Vale la pena di ricordare che Pennacchi è diventato celebre grazie al suo personaggio, certo, ma è da venticinque anni che è sulla scena. Ha mestiere, capacità e versatilità (come ha dimostrato brillantemente nel serial “Petra” con Paola Cortellesi, dove non si sa bene chi è spalla di chi) e ha pure un dottorato in filologia, ma questo lo sanno solo gli addetti ai lavori. I classici li conosce e li mastica. Anzi, li ha pure digeriti. Tant’è vero che Omero l’ha già affrontato con successo con la sua “Iliade”, una costola di “Eroi”, spettacolo nato molti anni fa con la regia di Mirko Artuso, finalista al Premio off 2011 del Teatro Stabile del Veneto. E non è poco.
Ora, non si tratta di dimostrare che un attore comico riesce a essere anche drammatico.
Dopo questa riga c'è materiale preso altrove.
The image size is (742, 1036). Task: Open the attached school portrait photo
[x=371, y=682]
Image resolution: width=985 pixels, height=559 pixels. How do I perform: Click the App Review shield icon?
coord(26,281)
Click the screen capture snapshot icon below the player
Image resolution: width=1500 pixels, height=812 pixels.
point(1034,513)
Quello – si sa – è abbastanza facile, mentre è assai difficile il contrario, cioè che un attore drammatico riesca a far ridere. Lo spiegava anche Totò. Pennacchi non vuole superare un esame, non ha cioè bisogno di mettersi la lunga tunica per diventare altro da se stesso.
Affronta l’Odissea con sapienza, si vede che padroneggia la materia: sa porgerla con levità e con efficacia, con un modo misurato, colloquiale e profondo che suscita un coinvolgimento diretto di chi ascolta. È un racconto appassionato e appassionante, il suo, come appunto tali erano i miti quando erano riferiti oralmente. Sa usare il dialetto e anche qualche battuta estemporanea rispetto ai tempi di Omero, ma è proprio qui che dimostra il suo valore. Intendo dire: sarebbe stato semplice per chiunque buttare tutto in caciara, banalizzare il testo trasformandolo in una sorta di parodia del tipo “Le avventure di Franco e Ciccio nel Mediterraneo”. Ne sarebbe uscito un burlesque, foriero di grasse risate, ma alla fine un fondo amaro sarebbe rimasto sui gradoni dell’Olimpico. E certamente un raffinato come Giancarlo Marinelli non lo avrebbe chiamato agli spettacoli classici.
Così, anche qualche sorriso che nasce dalle sue battute rafforza il legame. Così, quando scherza sull’abbraccio tra Odisseo e Telemaco, spiegando che piangono commossi come due pojane, si capisce che è uno scherzo, un’autocitazione che serve a sdrammatizzare. Oppure quando racconta di un colpo al braccio ricevuto diritto sull’òmero, è evidente l’intento di omaggiare l’autore e non prenderlo in giro.
Ci ha messo, racconta, una vita a mettere in piedi questa Odissea perché ti prende dentro fino in fondo. L’Iliade è stata più facile, commenta. A dargli una mano i tre musicisti, Giorgio Gobbo (chitarra), Annamaria Moro (violoncello) e Gianluca Segato (lap steeel guitar) che lo hanno sostenuto con eleganza, con musiche spesso rarefatte ma sempre pronte a sottolineare i differenti momenti senza prevaricare.
La speranza dopo le due repliche vicentine è che la “Piccola Odissea” trovi spazio in altri teatri, magari nelle scuole, perché se agli studenti racconti così i classici è davvero più facile farli innamorare. Vai, Andrea, Omero è contento del tuo lavoro: dal lassù avrà sorriso e applaudito anche lui. E da quaggiù anche la famiglia Angela approva. Magari finisci a Superquark: hai visto mai? Barbero e la sua storia medievale insegnano.